Secara teknis, debu hasil sandblasting di galangan kapal tergolong limbah berbahaya karena mengandung partikel halus dari pasir, sisa cat lama, hingga karat yang berpotensi mencemari lingkungan serta mengganggu kesehatan, seperti menyebabkan sesak napas.

Diketahui bahwa aktivitas blasting di galangan kapal seharusnya mengikuti standar operasional prosedur (SOP) yang ketat untuk mencegah pencemaran. Dalam praktik yang sesuai standar, area blasting wajib menggunakan sistem penutup (enclosure) atau containment agar debu tidak menyebar ke luar lokasi kerja, serta dilengkapi penahan debu di sekeliling area.

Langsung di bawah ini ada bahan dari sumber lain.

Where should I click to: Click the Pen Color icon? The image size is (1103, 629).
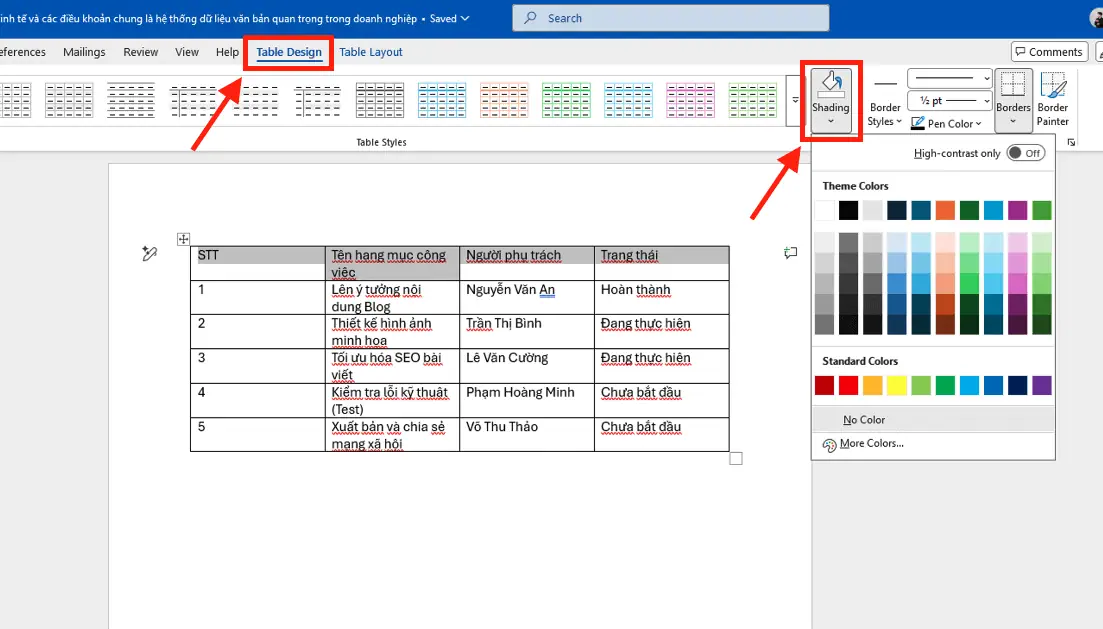click(x=917, y=124)
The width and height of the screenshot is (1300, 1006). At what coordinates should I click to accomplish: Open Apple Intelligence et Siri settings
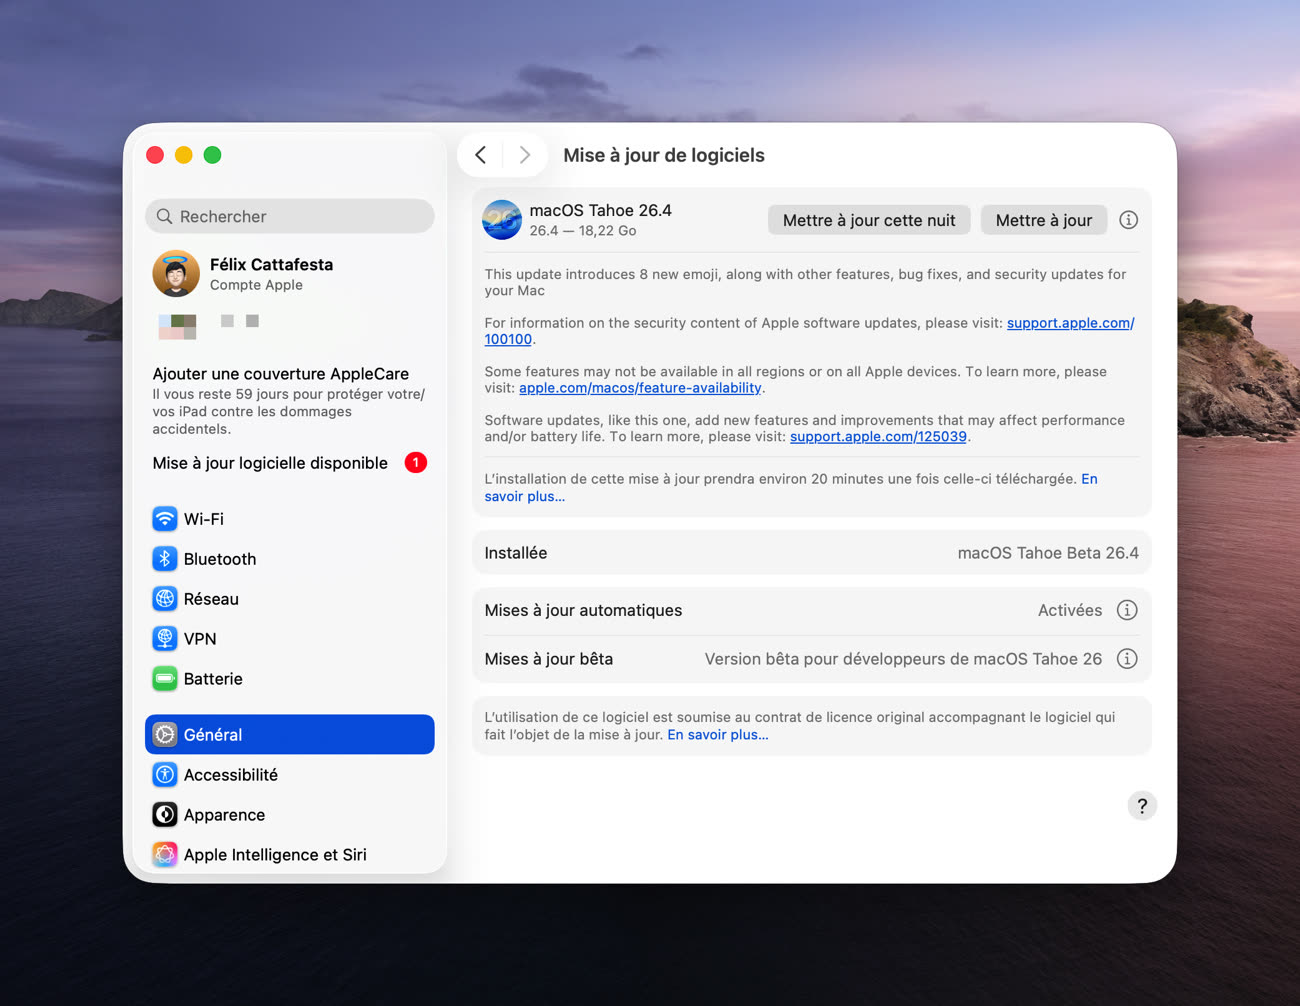pos(274,855)
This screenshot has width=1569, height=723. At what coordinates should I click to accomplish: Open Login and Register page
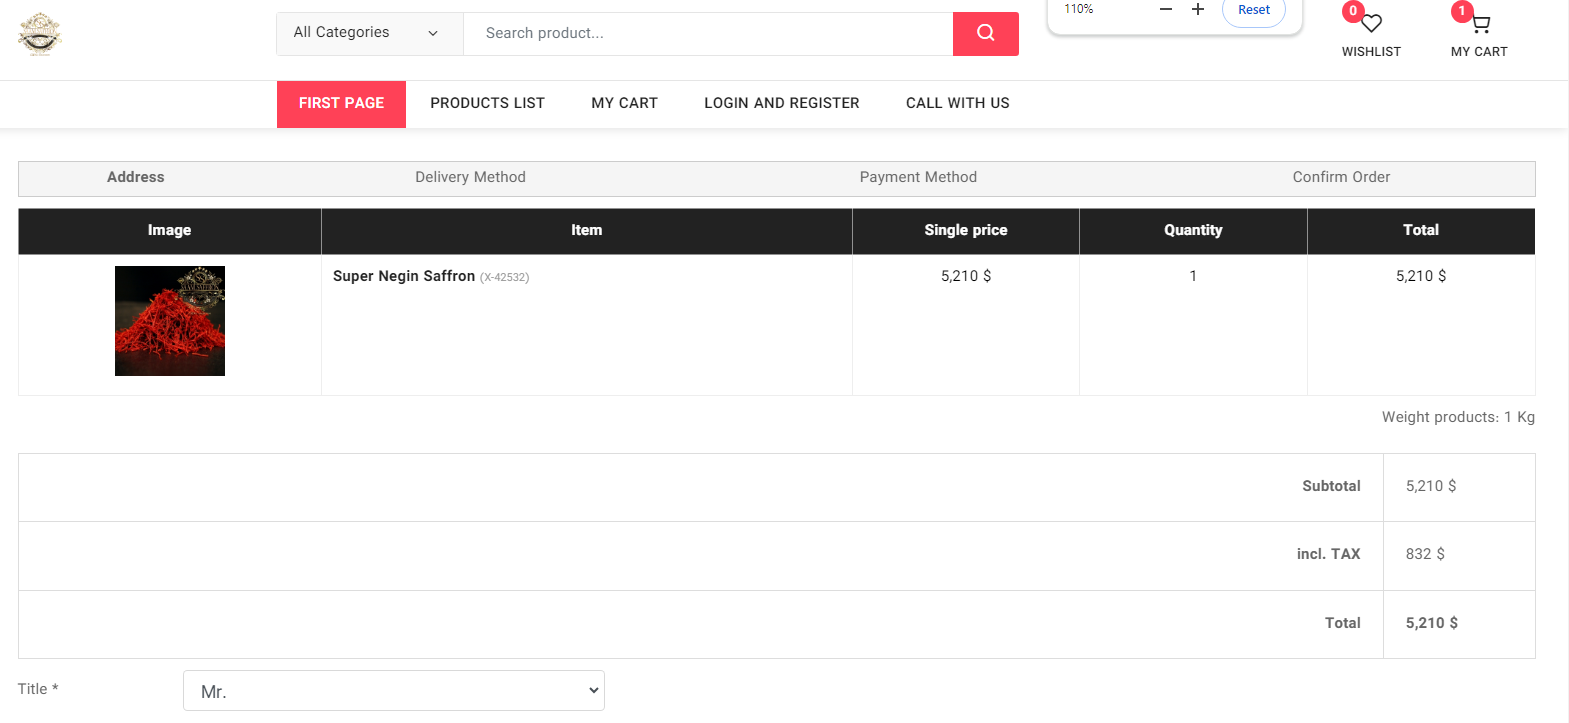coord(781,103)
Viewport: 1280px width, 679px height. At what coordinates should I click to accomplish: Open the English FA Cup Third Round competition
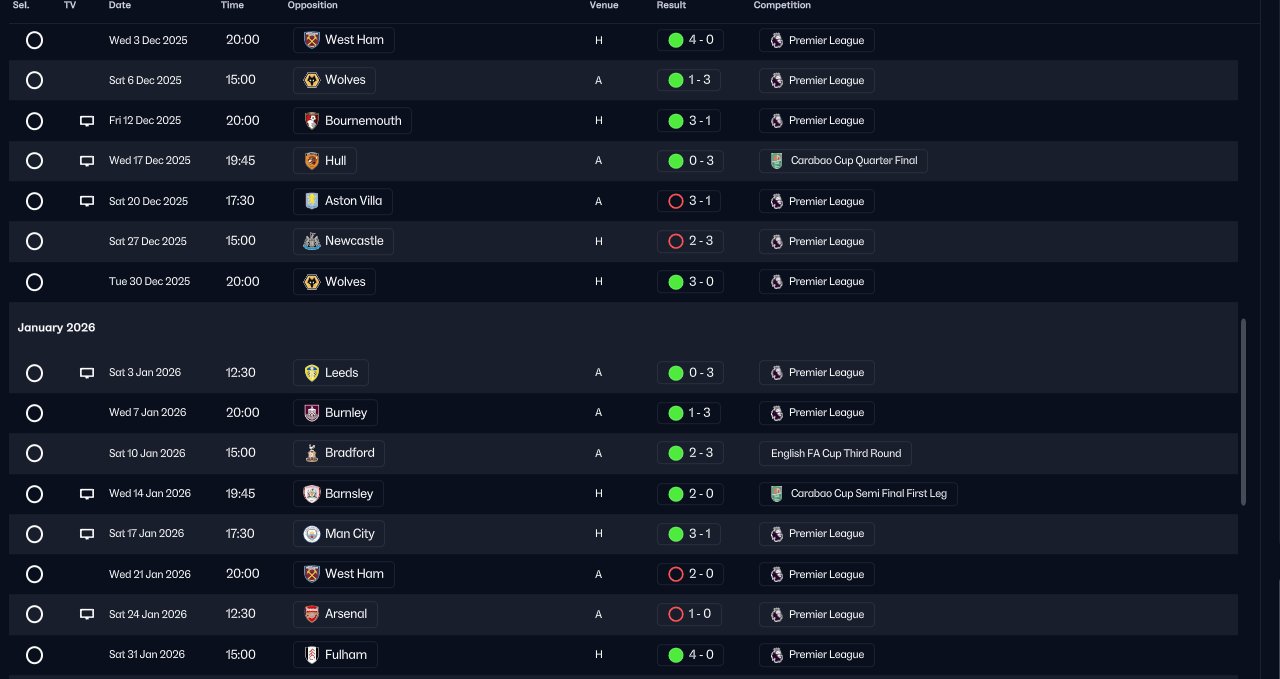click(x=835, y=453)
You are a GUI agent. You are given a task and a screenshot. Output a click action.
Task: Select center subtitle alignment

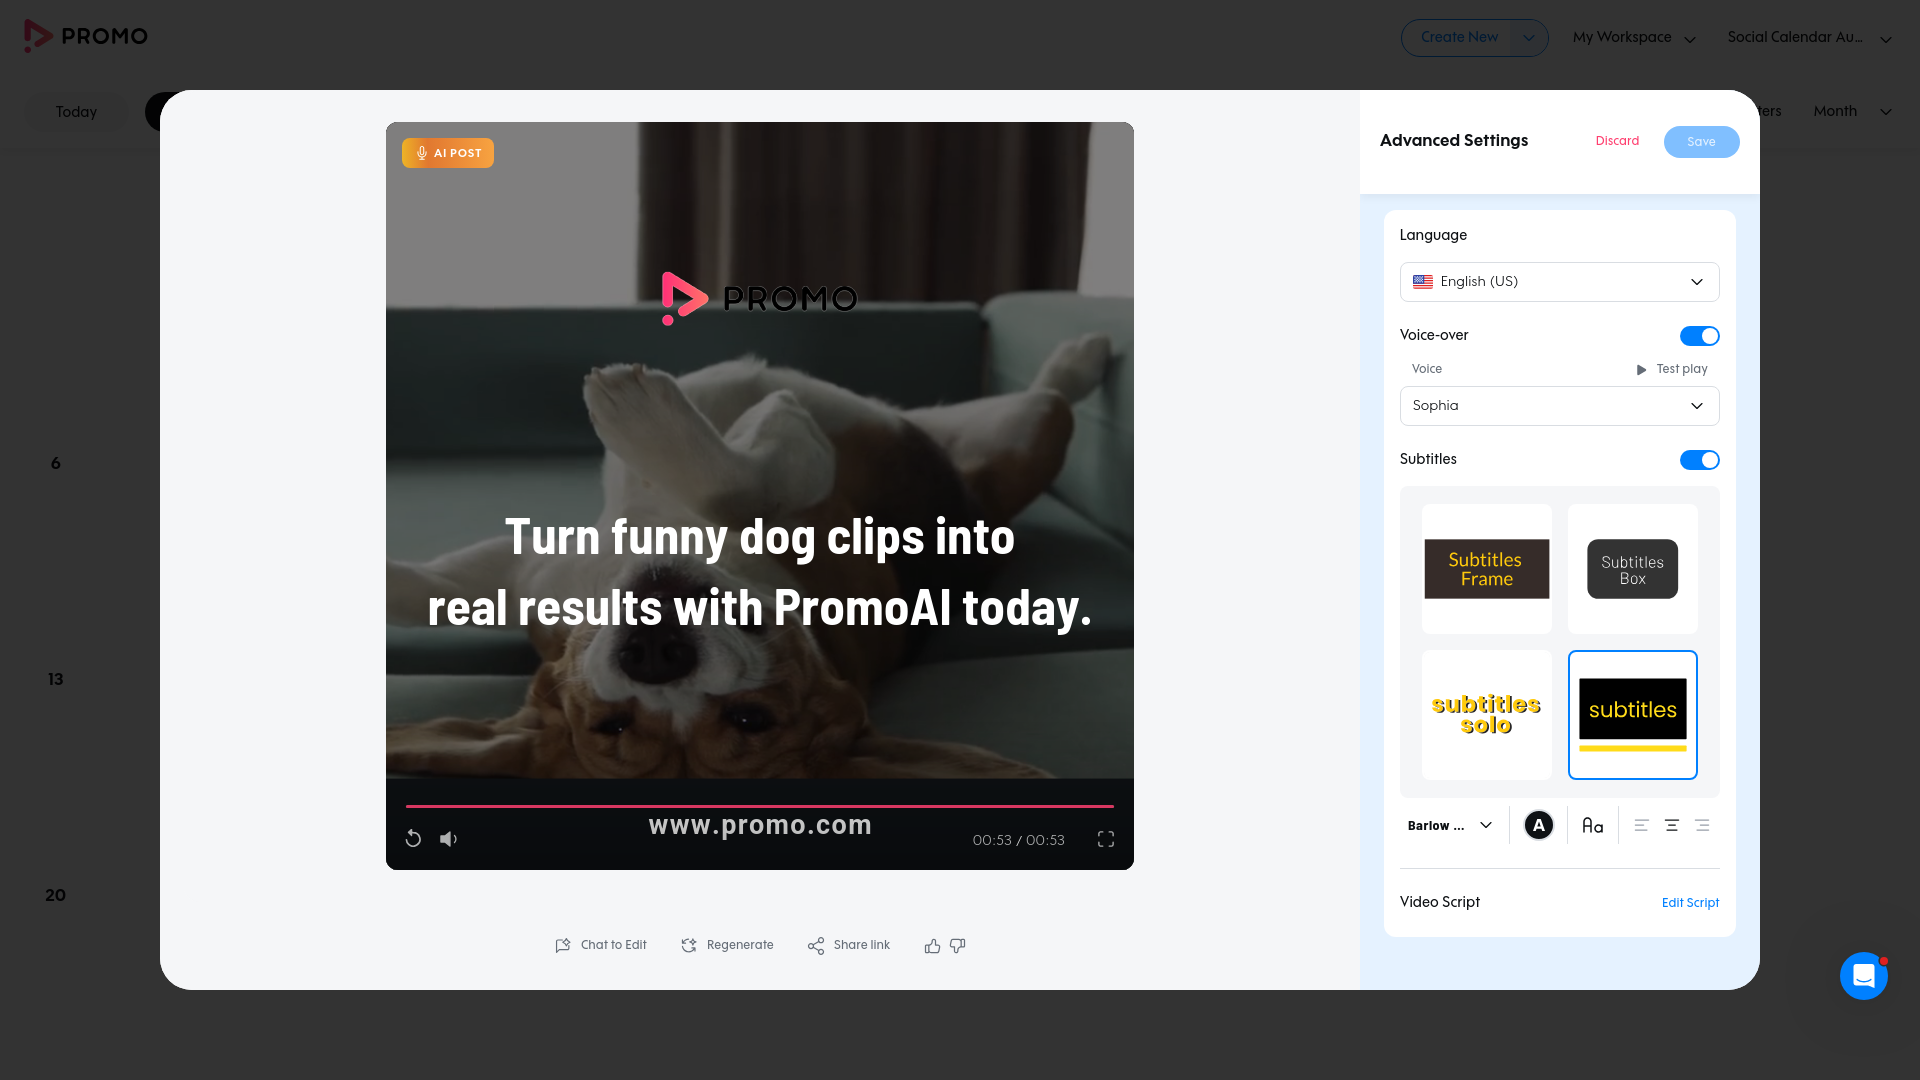(1671, 825)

Selain itu, pengendalian debu seharusnya dilakukan dengan penggunaan dust collector atau alat penyedot partikel industri, serta metode wet blasting atau vacuum blasting yang mampu menekan debu beterbangan, khususnya jika lokasi berada dekat permukiman warga. Penyiraman area secara rutin juga menjadi bagian dari upaya pengendalian.

Dari sisi pengelolaan limbah, sisa material blasting seperti pasir, serpihan cat, dan karat wajib dikumpulkan dan disimpan dalam wadah tertutup. Jika mengandung bahan berbahaya, limbah tersebut harus dikategorikan sebagai limbah Bahan Berbahaya dan Beracun (B3) dan dikelola oleh pihak berizin.

SOP juga mengatur waktu operasional blasting agar tidak dilakukan pada malam hingga dini hari, serta menghindari kondisi angin kencang yang dapat membawa debu ke permukiman. Idealnya, aktivitas dilakukan pada siang hari dengan mempertimbangkan kondisi cuaca.

Pengawasan lingkungan juga menjadi kewajiban, termasuk pemantauan kualitas udara dan air laut di sekitar galangan, serta penyediaan sistem drainase agar limbah tidak langsung mengalir ke laut.

Selain itu, perusahaan diwajibkan mematuhi dokumen lingkungan seperti AMDAL atau UKL-UPL serta memiliki izin pengelolaan limbah B3 sesuai ketentuan dari Kementerian Lingkungan Hidup dan Kehutanan.

Di sisi lain, aspek keselamatan kerja juga harus diperhatikan, di mana pekerja wajib menggunakan alat pelindung diri (APD) seperti respirator, pakaian pelindung, serta kacamata dan sarung tangan, serta memastikan area blasting steril dari pihak yang tidak berkepentingan.

Perusahaan juga dituntut menyediakan saluran pengaduan masyarakat serta merespons cepat setiap keluhan terkait dugaan pencemaran lingkungan.

Dengan melihat kondisi yang dikeluhkan warga, mulai dari aktivitas blasting pada malam hari hingga debu yang diduga menyebar ke permukiman, hal tersebut dinilai sebagai indikasi kuat adanya pelanggaran terhadap SOP pengelolaan lingkungan.

Hingga berita ini diturunkan, pihak humas PT Layar Perkasa Nusantara belum memberikan tanggapan. 

Sesuai dengan Kode Etik Jurnalistik, ruang hak jawab tetap terbuka luas bagi pihak perusahaan untuk memberikan klarifikasi lebih lanjut.